EXERCISE: Copy the rows below word for word, starting at the very first one and ending with the line that contains "(1070, 349).", both included.

Rows for locating words and elements
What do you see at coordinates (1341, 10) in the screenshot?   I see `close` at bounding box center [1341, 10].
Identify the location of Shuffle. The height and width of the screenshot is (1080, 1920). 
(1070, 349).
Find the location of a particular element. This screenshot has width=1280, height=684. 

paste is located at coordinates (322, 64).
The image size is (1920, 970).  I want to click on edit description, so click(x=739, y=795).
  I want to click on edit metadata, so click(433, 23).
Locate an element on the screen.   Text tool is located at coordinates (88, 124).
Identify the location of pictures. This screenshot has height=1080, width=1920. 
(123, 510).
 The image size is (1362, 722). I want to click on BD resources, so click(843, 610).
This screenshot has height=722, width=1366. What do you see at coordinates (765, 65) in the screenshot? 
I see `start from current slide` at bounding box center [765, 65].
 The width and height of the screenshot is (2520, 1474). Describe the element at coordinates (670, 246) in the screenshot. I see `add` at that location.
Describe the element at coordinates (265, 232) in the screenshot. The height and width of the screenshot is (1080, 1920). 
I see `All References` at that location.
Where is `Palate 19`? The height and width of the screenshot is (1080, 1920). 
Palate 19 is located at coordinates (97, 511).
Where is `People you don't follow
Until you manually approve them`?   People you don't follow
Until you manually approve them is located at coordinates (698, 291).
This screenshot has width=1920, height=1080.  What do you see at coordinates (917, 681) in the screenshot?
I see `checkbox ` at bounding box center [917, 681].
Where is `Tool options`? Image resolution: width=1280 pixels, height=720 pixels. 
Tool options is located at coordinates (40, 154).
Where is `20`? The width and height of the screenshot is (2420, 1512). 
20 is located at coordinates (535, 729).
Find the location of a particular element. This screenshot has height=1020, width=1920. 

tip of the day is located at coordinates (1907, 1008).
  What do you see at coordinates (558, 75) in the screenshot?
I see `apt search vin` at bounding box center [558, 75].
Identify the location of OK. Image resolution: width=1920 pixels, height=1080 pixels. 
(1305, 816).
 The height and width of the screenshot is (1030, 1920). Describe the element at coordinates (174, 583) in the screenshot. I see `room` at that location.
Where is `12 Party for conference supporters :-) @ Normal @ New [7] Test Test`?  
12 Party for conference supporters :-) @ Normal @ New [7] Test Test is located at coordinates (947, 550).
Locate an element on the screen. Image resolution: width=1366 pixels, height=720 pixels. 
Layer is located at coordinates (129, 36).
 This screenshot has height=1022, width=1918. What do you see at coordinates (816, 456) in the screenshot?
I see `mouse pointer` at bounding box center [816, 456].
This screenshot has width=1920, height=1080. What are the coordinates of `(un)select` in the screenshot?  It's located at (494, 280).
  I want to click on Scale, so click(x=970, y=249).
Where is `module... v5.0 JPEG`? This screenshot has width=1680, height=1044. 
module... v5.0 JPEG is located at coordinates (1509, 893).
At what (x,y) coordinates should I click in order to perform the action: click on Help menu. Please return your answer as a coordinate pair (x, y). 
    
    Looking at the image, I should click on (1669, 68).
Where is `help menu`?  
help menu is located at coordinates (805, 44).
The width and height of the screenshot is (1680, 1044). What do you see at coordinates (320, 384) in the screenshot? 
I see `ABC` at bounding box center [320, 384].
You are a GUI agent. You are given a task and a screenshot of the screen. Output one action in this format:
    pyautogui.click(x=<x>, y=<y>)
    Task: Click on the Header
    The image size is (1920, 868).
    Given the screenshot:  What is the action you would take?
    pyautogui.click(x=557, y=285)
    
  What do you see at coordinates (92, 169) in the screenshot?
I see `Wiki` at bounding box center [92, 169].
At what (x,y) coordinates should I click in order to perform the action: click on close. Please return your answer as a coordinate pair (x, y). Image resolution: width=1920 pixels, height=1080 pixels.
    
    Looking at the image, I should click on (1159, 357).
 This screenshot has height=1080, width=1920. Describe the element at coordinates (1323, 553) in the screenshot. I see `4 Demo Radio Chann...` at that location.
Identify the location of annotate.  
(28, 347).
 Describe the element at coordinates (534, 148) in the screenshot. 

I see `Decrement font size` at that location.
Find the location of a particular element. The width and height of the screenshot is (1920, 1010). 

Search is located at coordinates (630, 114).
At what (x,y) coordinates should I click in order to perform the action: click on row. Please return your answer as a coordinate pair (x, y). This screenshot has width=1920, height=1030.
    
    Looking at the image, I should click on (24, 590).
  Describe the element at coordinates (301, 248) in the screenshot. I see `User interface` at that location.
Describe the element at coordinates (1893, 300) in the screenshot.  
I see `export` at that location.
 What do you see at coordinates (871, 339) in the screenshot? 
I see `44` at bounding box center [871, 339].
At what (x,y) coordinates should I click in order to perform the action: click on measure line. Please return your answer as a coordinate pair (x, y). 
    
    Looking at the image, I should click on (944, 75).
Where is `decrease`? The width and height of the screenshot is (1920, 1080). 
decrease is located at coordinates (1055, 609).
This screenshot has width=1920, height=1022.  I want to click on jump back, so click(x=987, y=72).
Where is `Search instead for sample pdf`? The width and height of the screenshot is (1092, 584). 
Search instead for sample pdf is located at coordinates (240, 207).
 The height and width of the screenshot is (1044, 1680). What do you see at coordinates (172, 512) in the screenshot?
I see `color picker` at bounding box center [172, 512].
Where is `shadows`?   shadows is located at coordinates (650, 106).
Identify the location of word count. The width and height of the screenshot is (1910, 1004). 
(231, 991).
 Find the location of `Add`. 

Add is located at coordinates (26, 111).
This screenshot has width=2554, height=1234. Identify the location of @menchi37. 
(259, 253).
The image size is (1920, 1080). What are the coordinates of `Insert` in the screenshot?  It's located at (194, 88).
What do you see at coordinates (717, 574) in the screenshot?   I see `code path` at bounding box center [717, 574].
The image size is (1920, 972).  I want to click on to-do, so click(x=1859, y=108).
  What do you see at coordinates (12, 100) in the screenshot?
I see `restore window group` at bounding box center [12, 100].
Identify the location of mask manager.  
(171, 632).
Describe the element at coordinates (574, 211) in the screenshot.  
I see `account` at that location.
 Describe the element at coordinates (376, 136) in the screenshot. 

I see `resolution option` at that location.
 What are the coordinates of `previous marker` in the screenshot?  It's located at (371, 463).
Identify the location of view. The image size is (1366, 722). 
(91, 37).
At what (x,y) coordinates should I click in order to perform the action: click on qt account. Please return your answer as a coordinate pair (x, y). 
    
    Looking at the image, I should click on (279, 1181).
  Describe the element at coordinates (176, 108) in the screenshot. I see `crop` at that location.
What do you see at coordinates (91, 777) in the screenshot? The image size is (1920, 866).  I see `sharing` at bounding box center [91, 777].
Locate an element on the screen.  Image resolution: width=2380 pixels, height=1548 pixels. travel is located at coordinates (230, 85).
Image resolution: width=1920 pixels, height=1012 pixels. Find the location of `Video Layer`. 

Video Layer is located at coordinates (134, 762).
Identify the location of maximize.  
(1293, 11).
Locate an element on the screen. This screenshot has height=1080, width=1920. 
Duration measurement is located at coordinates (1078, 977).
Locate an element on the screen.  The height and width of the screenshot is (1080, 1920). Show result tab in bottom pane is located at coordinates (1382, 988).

ANSWER:
What do you see at coordinates (1341, 10) in the screenshot?   I see `close` at bounding box center [1341, 10].
Identify the location of Shuffle. The height and width of the screenshot is (1080, 1920). 
(1070, 349).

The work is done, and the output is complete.